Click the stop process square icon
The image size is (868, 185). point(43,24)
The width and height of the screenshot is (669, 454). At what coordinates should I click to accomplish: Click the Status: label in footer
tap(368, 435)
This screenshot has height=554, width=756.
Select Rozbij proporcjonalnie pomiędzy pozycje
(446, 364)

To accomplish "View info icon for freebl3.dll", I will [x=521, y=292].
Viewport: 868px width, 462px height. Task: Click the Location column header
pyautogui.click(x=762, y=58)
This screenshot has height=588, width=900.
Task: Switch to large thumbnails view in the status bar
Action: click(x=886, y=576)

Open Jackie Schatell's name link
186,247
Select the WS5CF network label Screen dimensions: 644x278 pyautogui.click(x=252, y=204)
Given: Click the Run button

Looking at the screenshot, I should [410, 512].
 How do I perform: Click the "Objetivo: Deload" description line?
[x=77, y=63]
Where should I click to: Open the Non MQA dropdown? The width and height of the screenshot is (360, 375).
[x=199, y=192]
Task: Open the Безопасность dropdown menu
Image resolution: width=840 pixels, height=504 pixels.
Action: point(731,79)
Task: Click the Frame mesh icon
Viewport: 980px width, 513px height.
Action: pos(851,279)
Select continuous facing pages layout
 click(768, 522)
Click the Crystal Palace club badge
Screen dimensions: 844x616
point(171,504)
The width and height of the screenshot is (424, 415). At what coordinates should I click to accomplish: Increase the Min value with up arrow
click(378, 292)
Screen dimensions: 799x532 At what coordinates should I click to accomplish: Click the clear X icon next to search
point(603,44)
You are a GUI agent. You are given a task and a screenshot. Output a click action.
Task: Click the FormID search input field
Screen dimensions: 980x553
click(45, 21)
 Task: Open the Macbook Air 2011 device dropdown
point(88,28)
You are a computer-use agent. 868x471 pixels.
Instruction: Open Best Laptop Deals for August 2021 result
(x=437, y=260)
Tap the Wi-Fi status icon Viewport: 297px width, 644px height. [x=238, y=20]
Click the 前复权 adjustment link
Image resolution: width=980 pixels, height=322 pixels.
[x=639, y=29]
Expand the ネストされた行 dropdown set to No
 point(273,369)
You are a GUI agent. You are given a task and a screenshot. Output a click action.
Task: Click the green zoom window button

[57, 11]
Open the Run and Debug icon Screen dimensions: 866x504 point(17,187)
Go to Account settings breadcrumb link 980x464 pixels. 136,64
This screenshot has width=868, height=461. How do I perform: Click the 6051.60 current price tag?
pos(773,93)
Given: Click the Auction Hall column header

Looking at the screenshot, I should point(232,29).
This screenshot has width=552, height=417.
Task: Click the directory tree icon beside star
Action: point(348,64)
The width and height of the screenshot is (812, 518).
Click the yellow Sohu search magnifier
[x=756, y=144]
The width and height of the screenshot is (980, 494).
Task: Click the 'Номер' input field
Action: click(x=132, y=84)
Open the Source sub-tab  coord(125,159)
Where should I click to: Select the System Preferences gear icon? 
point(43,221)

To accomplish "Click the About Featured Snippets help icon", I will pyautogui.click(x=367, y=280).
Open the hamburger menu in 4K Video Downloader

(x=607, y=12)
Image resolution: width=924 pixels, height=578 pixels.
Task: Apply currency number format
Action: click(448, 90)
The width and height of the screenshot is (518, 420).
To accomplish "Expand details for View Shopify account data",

⁂

Task. Everything in the records should be written out again exactly.

Answer for the task.
Click the stop process square icon
The image size is (868, 185). point(43,24)
The width and height of the screenshot is (669, 454). At what coordinates should I click to accomplish: Click the Status: label in footer
tap(368, 435)
This screenshot has height=554, width=756.
Select Rozbij proporcjonalnie pomiędzy pozycje
(446, 364)

To accomplish "View info icon for freebl3.dll", I will [x=521, y=292].
Viewport: 868px width, 462px height. Task: Click the Location column header
pyautogui.click(x=762, y=58)
This screenshot has height=588, width=900.
Task: Switch to large thumbnails view in the status bar
Action: click(x=886, y=576)

Open Jackie Schatell's name link
186,247
Select the WS5CF network label Screen dimensions: 644x278 pyautogui.click(x=252, y=204)
Given: Click the Run button

Looking at the screenshot, I should [410, 512].
 How do I perform: Click the "Objetivo: Deload" description line?
[x=77, y=63]
Where should I click to: Open the Non MQA dropdown? The width and height of the screenshot is (360, 375).
[x=199, y=192]
Task: Open the Безопасность dropdown menu
Image resolution: width=840 pixels, height=504 pixels.
Action: point(731,79)
Task: Click the Frame mesh icon
Viewport: 980px width, 513px height.
Action: pos(851,279)
Select continuous facing pages layout
 click(768, 522)
Click the Crystal Palace club badge
Screen dimensions: 844x616
point(171,504)
The width and height of the screenshot is (424, 415). At what coordinates should I click to accomplish: Increase the Min value with up arrow
click(378, 292)
Screen dimensions: 799x532 At what coordinates should I click to accomplish: Click the clear X icon next to search
point(603,44)
You are a GUI agent. You are given a task and a screenshot. Output a click action.
Task: Click the FormID search input field
Screen dimensions: 980x553
click(45, 21)
 Task: Open the Macbook Air 2011 device dropdown
point(88,28)
You are a computer-use agent. 868x471 pixels.
Instruction: Open Best Laptop Deals for August 2021 result
(x=437, y=260)
Tap the Wi-Fi status icon Viewport: 297px width, 644px height. [x=238, y=20]
Click the 前复权 adjustment link
Image resolution: width=980 pixels, height=322 pixels.
[x=639, y=29]
Expand the ネストされた行 dropdown set to No
 point(273,369)
You are a GUI agent. You are given a task and a screenshot. Output a click action.
Task: Click the green zoom window button

[57, 11]
Open the Run and Debug icon Screen dimensions: 866x504 point(17,187)
Go to Account settings breadcrumb link 980x464 pixels. 136,64
This screenshot has width=868, height=461. How do I perform: Click the 6051.60 current price tag?
pos(773,93)
Given: Click the Auction Hall column header

Looking at the screenshot, I should point(232,29).
This screenshot has width=552, height=417.
Task: Click the directory tree icon beside star
Action: point(348,64)
The width and height of the screenshot is (812, 518).
Click the yellow Sohu search magnifier
[x=756, y=144]
The width and height of the screenshot is (980, 494).
Task: Click the 'Номер' input field
Action: click(x=132, y=84)
Open the Source sub-tab  coord(125,159)
Where should I click to: Select the System Preferences gear icon? 
point(43,221)

To accomplish "Click the About Featured Snippets help icon", I will pyautogui.click(x=367, y=280).
Open the hamburger menu in 4K Video Downloader

(x=607, y=12)
Image resolution: width=924 pixels, height=578 pixels.
Task: Apply currency number format
Action: click(448, 90)
The width and height of the screenshot is (518, 420).
To accomplish "Expand details for View Shopify account data",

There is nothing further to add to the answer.